A full understanding of the role
You need to read the job description and the details of the roles and responsibilities carefully. However, it’s important to realise that they won’t always contain all the details you consider pertinent. For instance, you might take a job without any knowledge of who you’re reporting to, who’s supporting you or even if you’re going to be part of a team or working alone. A good look at the day-to-day of the role is important.
The room for growth
Career minded people aren’t just looking for jobs. They’re looking for a future. That means you have to always be seeking upward mobility in every position you take. Note, this doesn’t mean that you should start asking about when your promotion is due during the interview. Rather, ask about training courses they help to offer or where they expect you to be in a few years from now. If they offer training courses and development plans, it shows that they put thought into the benefits they offer and the needs of employees, too.
The ability to deal with the unplanned
The fact that they can deal with those needs is essential to be truly comfortable when working within a business. Especially because those needs aren’t always easily anticipated. Illness, maternity and paternity, grief. They all change a life and the job has to be able to accommodate those changes. Don’t ask about what happens if you need sick time. Instead, ask about policy. The anatomy of a solid sickness absence policy shows that an employer is prepared for the unexpected twists of their employee’s lives. That means you can expect they won’t be adding more pressure when you’re already dealing with a trying time.
The values of the business
You should ask about company culture. Not just because it shows that you’re thinking beyond yourself. It’s also a good way to see if you’re as much of a fit for the team as you would like to be. You want to try and identify worrying signs of a toxic workplace culture before you accept a job. For that reason, it’s a good idea to get a look at the workplace in full swing and see how employees interact with one another. If you go the whole way through the process having only met the interviewer, you can’t get a real grasp as to the values of the business.
The ability to retain employees
This can be a sticky topic to broach. You don’t want to poke the wasp’s nest and insinuate that the company is doing something wrong. But you do want to find out if there are genuinely any problems as far as working in the business is concerned. To that end, consider the different reasons someone might quit and look at employee reviews online to see if any of those issues make for a recurring theme.
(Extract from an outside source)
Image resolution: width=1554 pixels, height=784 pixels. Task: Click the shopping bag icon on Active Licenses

The working hours and off-work function
You’re likely going to have your work schedule lined out for you pretty clearly, but it always pays to ask about more detail. For instance, finding out how well a company can deal with flexible working hours shows an organization that values not only that different employees have different needs but that individuals can work better in a different way than their counterparts. Similarly, you want to know the acceptable way of getting in touch outside of work when it comes to solving problems or alerting to changes. Otherwise, you can the uncomfortable experience of having to try to figure it out on the fly.
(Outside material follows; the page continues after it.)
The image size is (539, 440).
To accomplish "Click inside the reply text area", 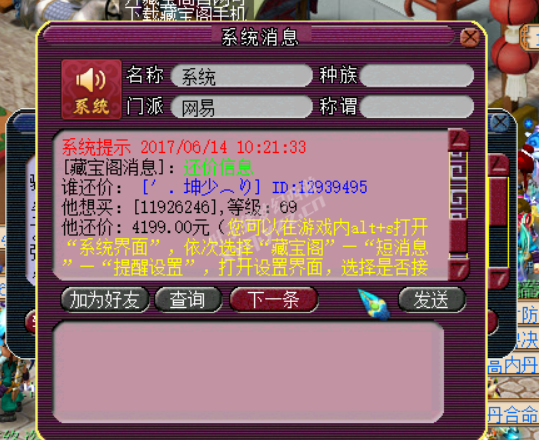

The expectations of travel
If you know where you’re going to be working, then you should already have an idea of how you’re going to commute there. But some employers expect their team to be able to travel with them based on different events and circumstances as well. Get those expectations put out in the clear as soon as possible. If a lot of travel is expected, then make sure you find out about compensation for that travel as well.
The expectations for you
If you really want an idea of what kind of work you’re going to be doing months down the line, then ask about it. But phrase it a little better than that. Ask if they can set goals and what they would like to see you accomplish within, for example, 90 days. If they can’t name any detailed goals and recite from the responsibilities on the job description then you know that your role isn’t fully incorporated within the goals of the company. You want an employer who has expectations for you.
Some of these questions can be asked in the interview, some after the job offer, and some need to be researched a little more discretely. However, it’s essential to know what you’re getting into before you take a new job.